1. Le SPF Justice dispose d’un expert en vécu (expert en pauvreté). Plusieurs projets dans des Maisons de justice ont eu lieu, mais actuellement seul le projet de Bruxelles se poursuit. Les experts en vécu ont eux-mêmes vécu une expérience de précarité socio-économique dans le passé et ont bénéficié d'une formation à la relation d'aide au SPP Intégration sociale, avant d’être affectés au SPF Justice. Ce projet postule que des personnes ayant elles-mêmes vécu la précarité sauront mieux interpréter les signes des personnes précarisées et qu'elles pourront donc mieux les aider. Les premiers résultats de ces expériences ne semblent pas très encourageants. Le spécialiste en vécu accompagne des personnes précarisées dans leurs démarches administratives auprès des instances publiques. Mais, il semble difficile à partir de cet accompagnement de tirer des enseignements utiles pour la gestion au sein des Maisons de justice. L'expert en vécu travaille de manière assez isolée, ce qui ne favorise pas une intégration de ses contributions au sein de la Maison de justice. Ces difficultés ont conduit à l'abandon de plusieurs expériences. L'effort porte actuellement sur une valorisation de l'expérience de la personne experte en vécu et la contribution de la Maison de Justice francophone de Bruxelles est essentielle à cet égard.

La contribution de la Maison de Justice francophone de Bruxelles illustre bien le rôle de l’expert en vécu. Celui-ci a été accueilli comme un possible prolongement de leurs services en Maison de Justice :

L'expert du vécu n'est pas intégré à proprement parlé dans le plan de gestion de la Maison de Justice francophone de Bruxelles. En effet, un de ses atouts est que son action se situe en dehors de la connotation judiciaire qu’implique justement la mission d'aide-contrôle de la Maison de Justice. A cette fin, il semble important que l’accompagnement par l’expert en vécu se fasse dans le relais et non au sein de la Justice.

Le principal enseignement tiré de cette expérience est qu’une partie significative de la clientèle de la Maison de Justice ne peut pas se reposer sur des ressources familiales et/ou sociales et a besoin d'un réel accompagnement dans certaines démarches élémentaires pour entamer une bonne réinsertion (régulariser une situation administrative au niveau du domicile, de la mutuelle, du Centre public d’action sociale (CPAS) La précarité n'est pas uniquement économique, elle est aussi dans la capacité ou non à faire valoir ses droits et la connaissance de ceux-ci.

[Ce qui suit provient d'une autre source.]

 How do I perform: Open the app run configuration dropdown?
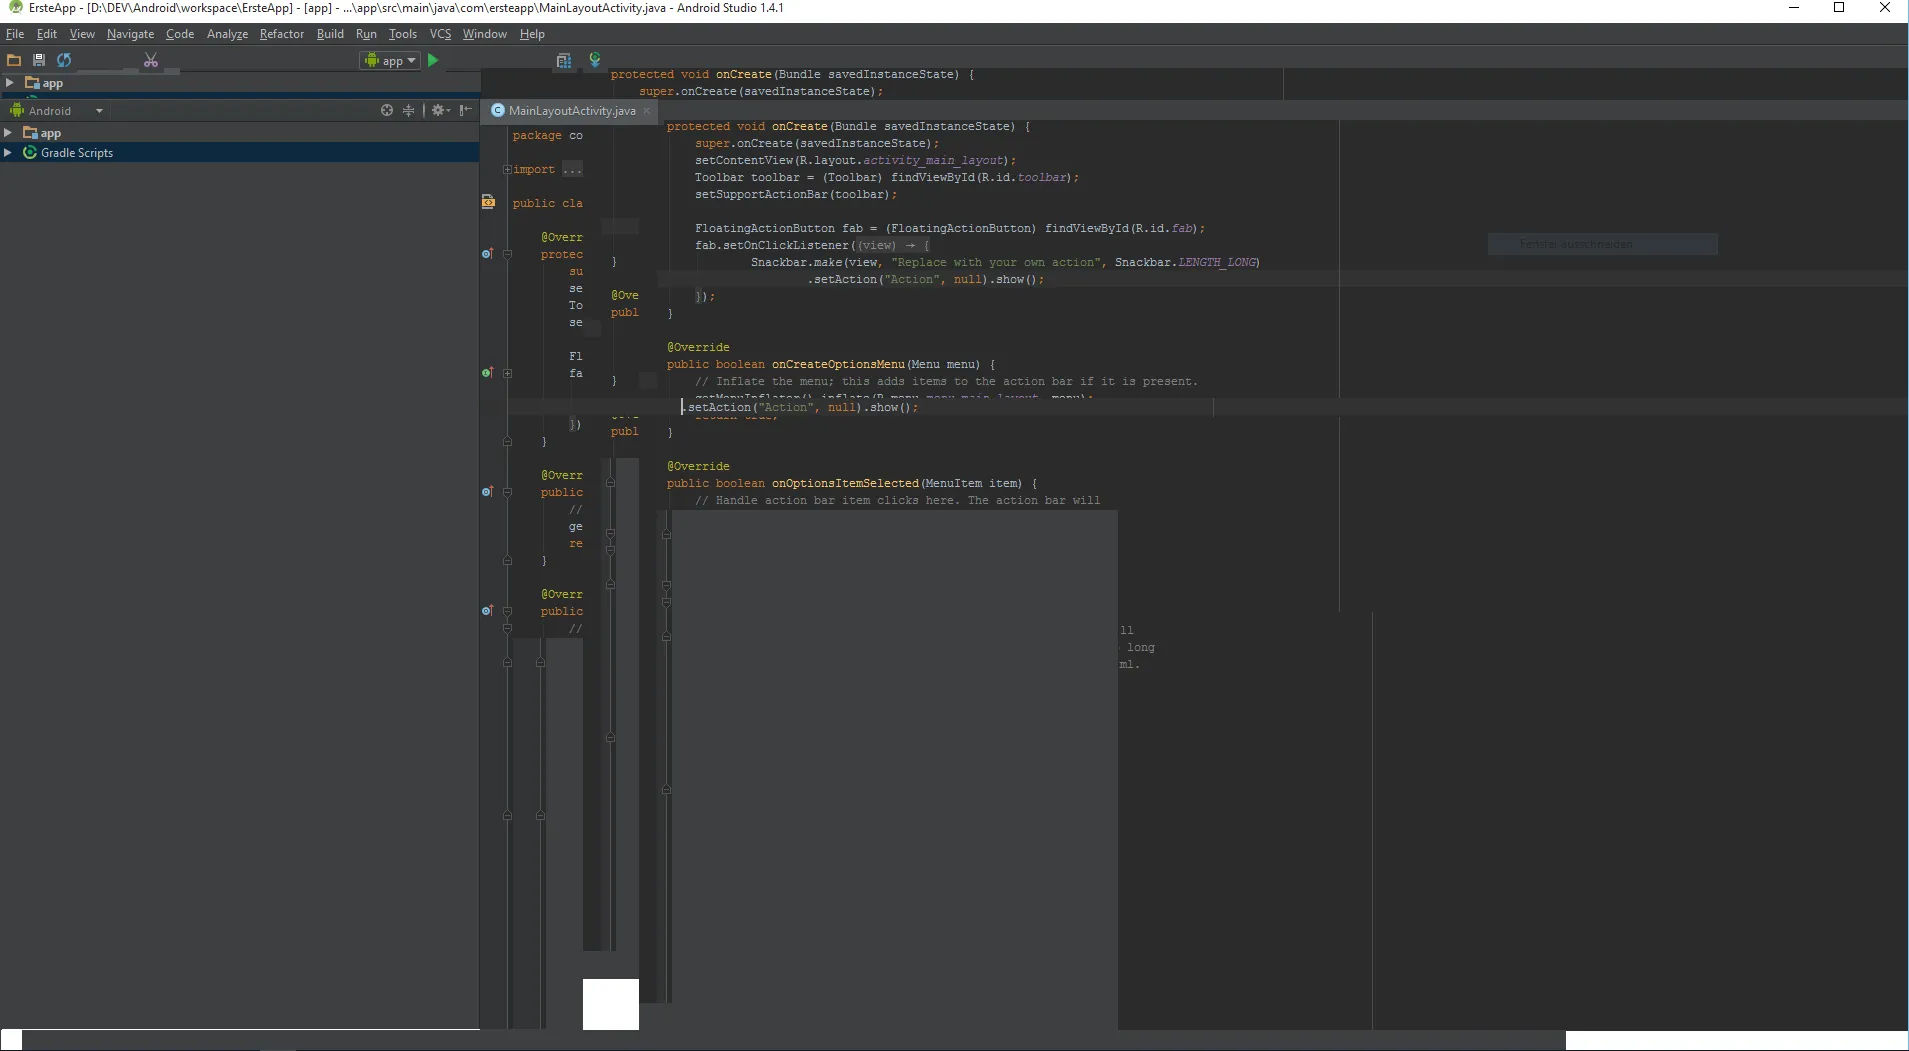point(389,61)
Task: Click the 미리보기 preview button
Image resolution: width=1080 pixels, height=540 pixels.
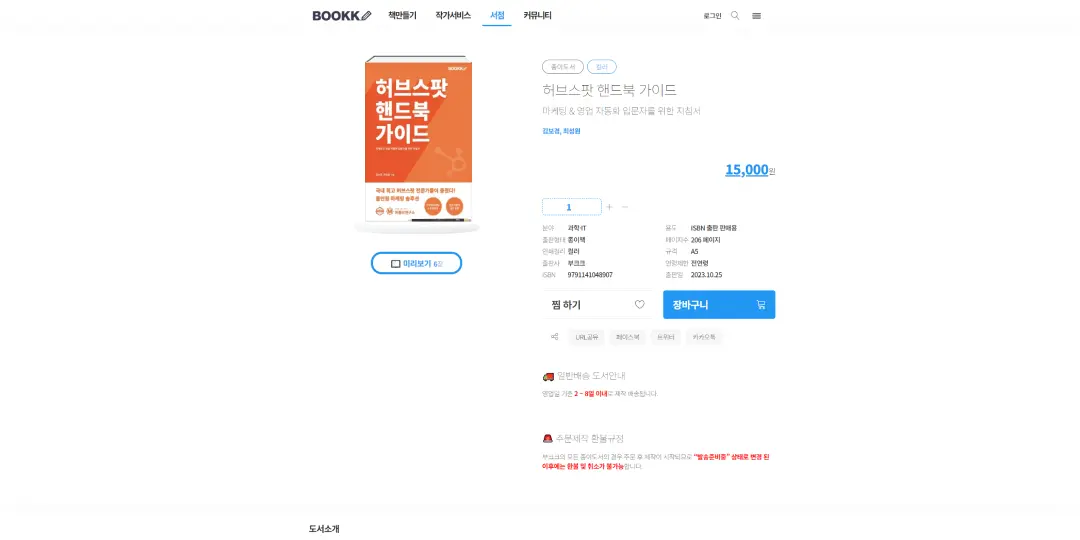Action: (x=417, y=263)
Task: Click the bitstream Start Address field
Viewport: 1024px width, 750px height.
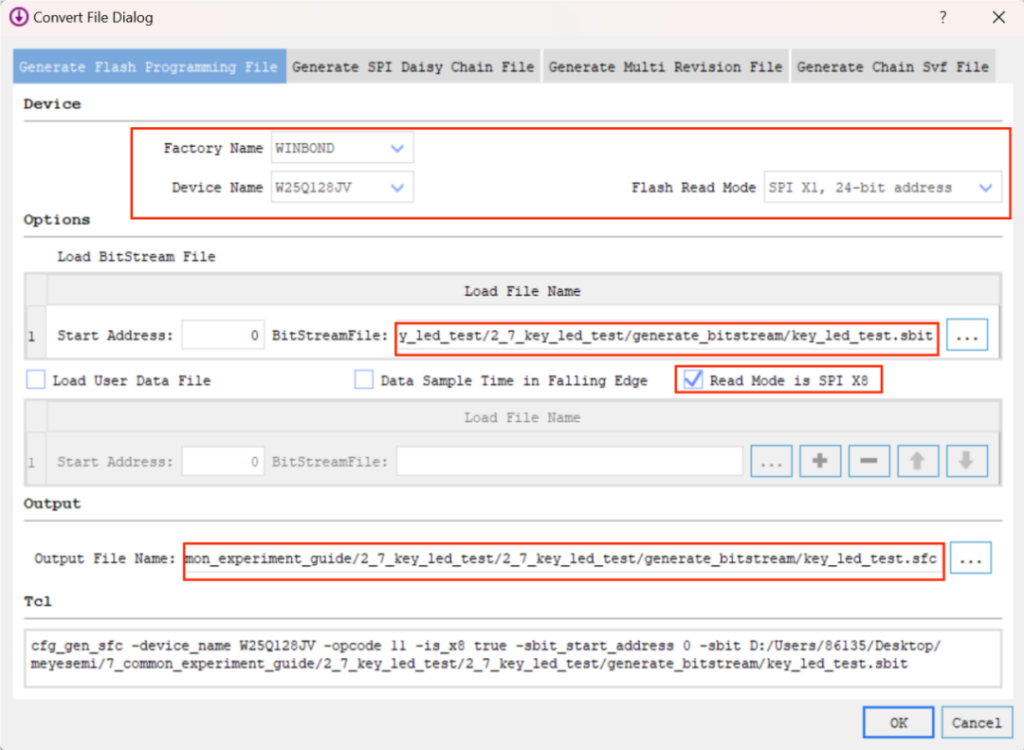Action: 223,337
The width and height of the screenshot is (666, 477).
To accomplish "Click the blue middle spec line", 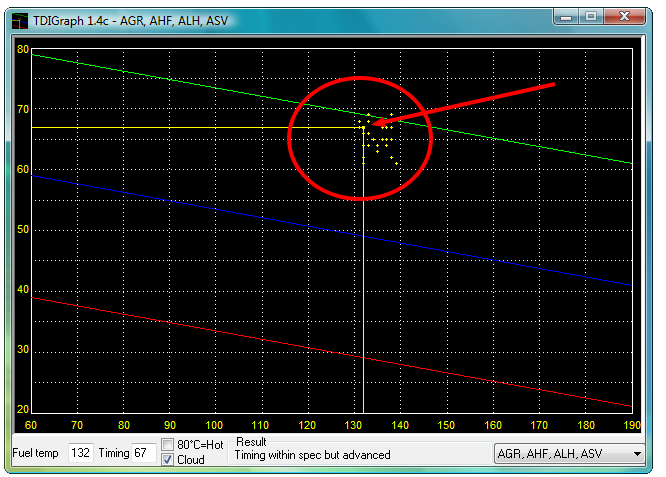I will pyautogui.click(x=200, y=201).
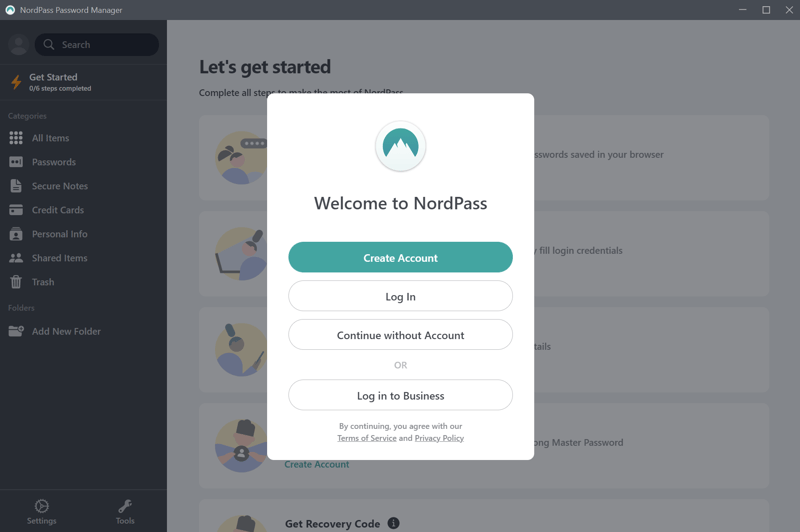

Une bonne partie des justiciables est démunie face à la complexité des réglementations tant en matière de sécurité sociale, du secteur santé, que du droit des étrangers, du droit de la famille... tant de domaines qui pourtant les touchent au quotidien.

La Maison de Justice francophone de Bruxelles estime que l’accompagnement par l’expert en vécu a principalement une incidence en termes de visibilité, d'analyse et de l'appréhension du poids que peut avoir une situation de précarité sur la réinsertion et le respect des conditions. Toutefois, la spécificité de l’expert du vécu pose question. S’il est à même de déceler les personnes en situation de grande précarité, il n'a pas nécessairement ou d'emblée les compétences d'un acteur social. Par ailleurs, cet « expert » n'a pas non plus la même légitimité que l'aurait un groupe de justiciables concernés (ou qui l'ont été) tant par leur situation de précarité que par une peine ou mesure.

2. Les nouvelles dispositions relatives à l'aide juridique se trouvent en voie de finalisation. Elles feront l'objet d'une présentation très prochainement. Ce nouveau système se fonde sur l'introduction d'un ticket modérateur, en prévoyant certaines exceptions pour lesquelles la gratuité continuera à s'appliquer. Le Réseau belge de lutte contre la pauvreté n'a pas participé aux travaux préparatoires de ces nouvelles dispositions.

3. A ce jour, le Réseau belge de lutte contre la pauvreté n'a pas participé aux plans de réforme de la justice. Une collaboration pourrait s'envisager dans l'avenir pour améliorer la lisibilité des décisions judiciaires et l'accessibilité à la justice.

4. Outre la collaboration avec le SPP Intégration sociale, il n'y a pas d'autre initiative structurelle prise pour apporter une réponse à la pauvreté, mais évidemment sur le terrain les maisons de Justice collaborent avec le tissu social local pour renvoyer les personnes demandeuses vers les associations présentes.